I Didn't Elect the Sheriff

I drove about 200 miles (one way) through Wisconsin this week, and I was reminded that it is political season. Despite a gubernatorial and a U.S. Senate primary coming up next month, the most prevalent yard signs were for county sheriff races. In fact, I found that I didn't have to pay attention to signs announcing that I had crossed a county line--if I was curious, the change in yard signage would amply inform me of the political boundaries.

Seeing all of the sheriff signs, with the inevitable images of starred badges prominently displayed, made me nostalgic for 2002. That fall, during my brief career as a radio news reporter, I covered a contentious county sheriff race involving about seven candidates. I also covered a two-person district attorney race. County races usually aren't that interesting, since incumbents usually rule for as long as they want, but that particular year there was no incumbent D.A., and the incumbent sheriff was an appointee who had never been elected. Adding to the unpredictability, there was no scientific (or unscientific) polling done, so until the actual primary, there was no firm reason to expect any one of the candidates to win.

As I did not reside in the county I was covering at the time, I personally did not cast a vote in the elections. And I was kind of glad about that-- not only because it helped to ensure my impartiality covering the races, but also because I had no idea who I would have voted for. It obviously wasn't for lack of information. Not only did I attend candidate forums and hear the candidates speak in a variety of settings, I personally interviewed them (conducting one on-air forum for the D.A. candidates myself), and in some cases, I observed them do their duties in a way that few citizens do. But at the end of the day, I couldn't say with certainly who would have made the best sheriff or prosecutor.

Electing a legislator seems to be an easier task. As my high school civics teacher advised, the test for voting for a candidate is to say: "I don't have time to run for office this year, so which one of these people would do the job the most like I would?" While we can align ourselves ideologically with a lawmaker, how do we confidently do that for an administrator of justice?

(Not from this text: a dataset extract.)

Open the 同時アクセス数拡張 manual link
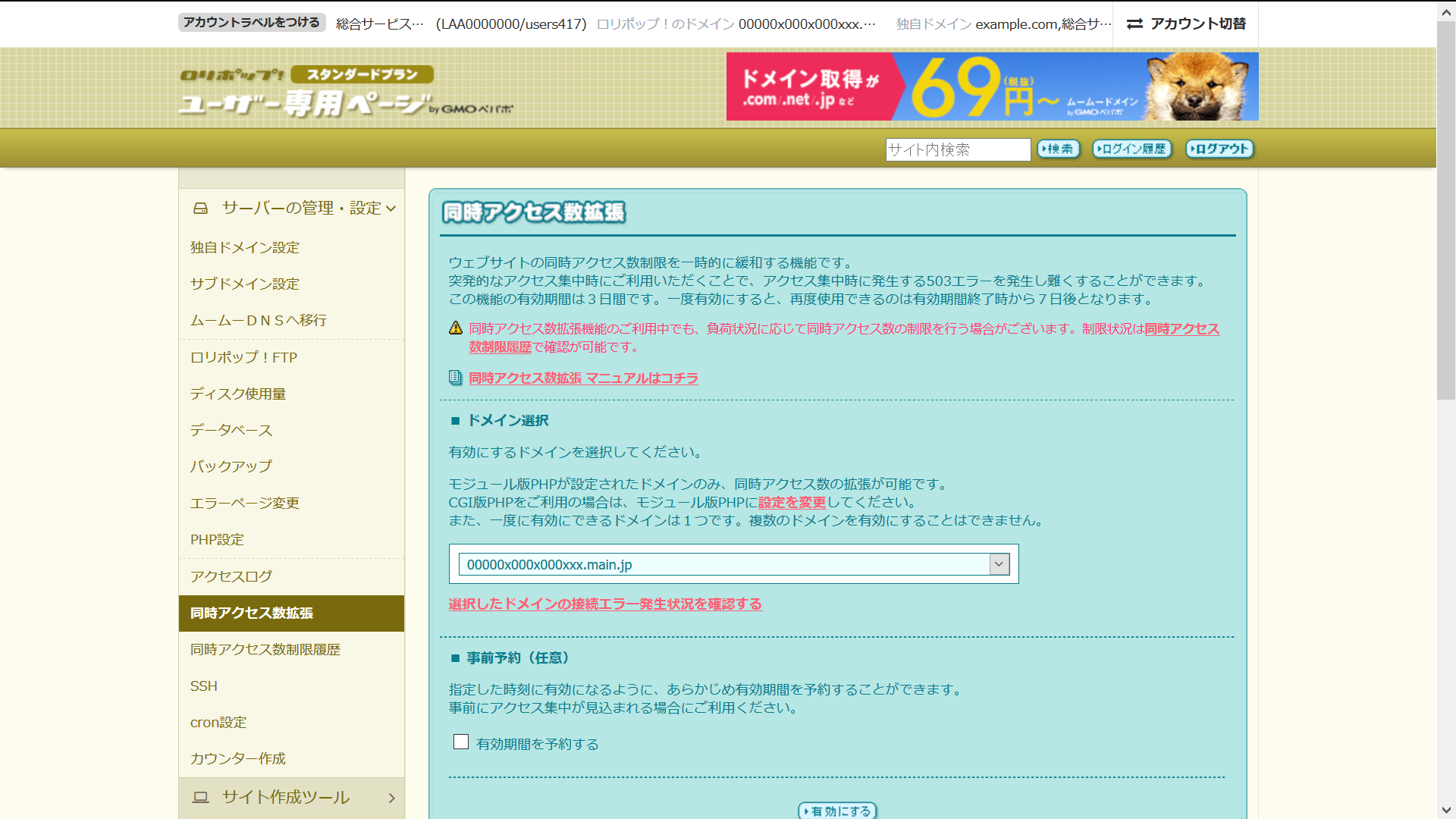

Take nothing away from the two individuals who won the elections and their qualifications for the respective jobs in 2002, but I have to think that in each case, a sizable portion of the citizenry cast their votes on external factors. The winner of the sheriff's race may have benefited from having his father serve in that same capacity several years prior, and the winner of the D.A. race probably picked up a number of votes when he made a pledge to donate a sizable chunk of his salary back to the county. Cronyism may be a bad, but is populism necessarily any better?

I doubt you will find much support from anyone for taking away from voters the power to employ these officials (heck, it's hard enough to take away the power to select baseball all-stars from voters), but I would suggest that it wouldn't be that far outside of the existing status quo. We may elect sheriffs, but we don't elect police chiefs. We elect the D.A., but not the other prosecutors who try cases on behalf of "the state" (nor do we elect public defenders, for that matter).

As a check against cronyism or a spoils system, perhaps we could allow for public recalls of certain government offices. But much as I enjoyed covering the elections of 2002, and much as I enjoy using campaign signs as geographical guides, it wouldn't bother me to remove a little bit of power from the people.